Doa Kutilang
aku berdoa dengan tangan disalibkan karena harapan hanya bunyi yang kelewat sumbang didengarkan: elli, elli, elli! lalu laut dadaku susut bagi tembikar yang kering usai dibakar; jantungku bernyanyi serupa derap sepatu tentara yang berlari ---ah, aku harus mengungsi ke mana, jika nanti kemah jiwaku dibongkar dan hartaku yang terpendam bakal menjelma bohlam yang ‘lah padam.
aku pun merasa ditinggalkan kutilangku, burung yang selalu bernyanyi di aliran aortaku ---suaranya yang memagut lautku agar tetap berdebur dan tak undur ke surut, kicaunya bagai gelombang pasang yang menarik perahu-perahu pencarianku ke tengah pelayaran; kini rautku serupa rambut ibu yang sepuluh tahun tak tersentuh ---jiwaku pun mengapung, hanya bebayang lanun yang terjelma di ubunku seperti sebuah kesetiaan pada usia yang sia-sia; aku pun menyentuh nyawaku yang tinggal di kerongkongan, agar ia berjanji untuk tetap sepi dan tak bermimpi tentang firdaus nan kudus, agar ia tetap menghunus arus dan menolak ajakan-ajakan...

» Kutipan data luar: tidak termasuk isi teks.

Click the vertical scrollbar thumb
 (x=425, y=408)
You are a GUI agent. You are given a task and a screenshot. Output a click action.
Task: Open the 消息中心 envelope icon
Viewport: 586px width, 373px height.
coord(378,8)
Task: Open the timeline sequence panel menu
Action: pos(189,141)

di ujung sekarat, aku mendengar kicau kutilangku ---tapi ia kelewat berat membuka pintu kalbuku; aku pun berdoa dengan tangan terentang, lalu membayangkan darah mengalir kembali dari rahim ibu, membasahi tubuhku, memerahkanku, lalu berharap ibu melahirkanku kembali dalam wujud laut dengan debur yang tak habis-habisnya, laut yang di palungnya berbiak nyanyian-nyanyian kutilang dan mengalir di pembuluhku tanpa nada sumbang…
Surabaya, 2008
Membaca Lontar
aku membaca dari balik kaca, ketika kata berpilin dan huruf raib dari mata ---hanya tampak titik-titik panjang yang berjejak seperti tilas tinta yang membekas, yang aku harus merunutnya menjadi amsal bermakna; aku tak bisa memunguti sisa-sisa ---huruf-huruf lain seakan beringsut, udzur dan tak dikenali; tapi ketika kaca itu dipecah, segalanya berhamburan ke muka, seperti air yang muncrat dan memikat segala tempat untuk menerima; lalu segalanya menjadi sebuah titik tersendiri, titik balik dari keriuhan dunia...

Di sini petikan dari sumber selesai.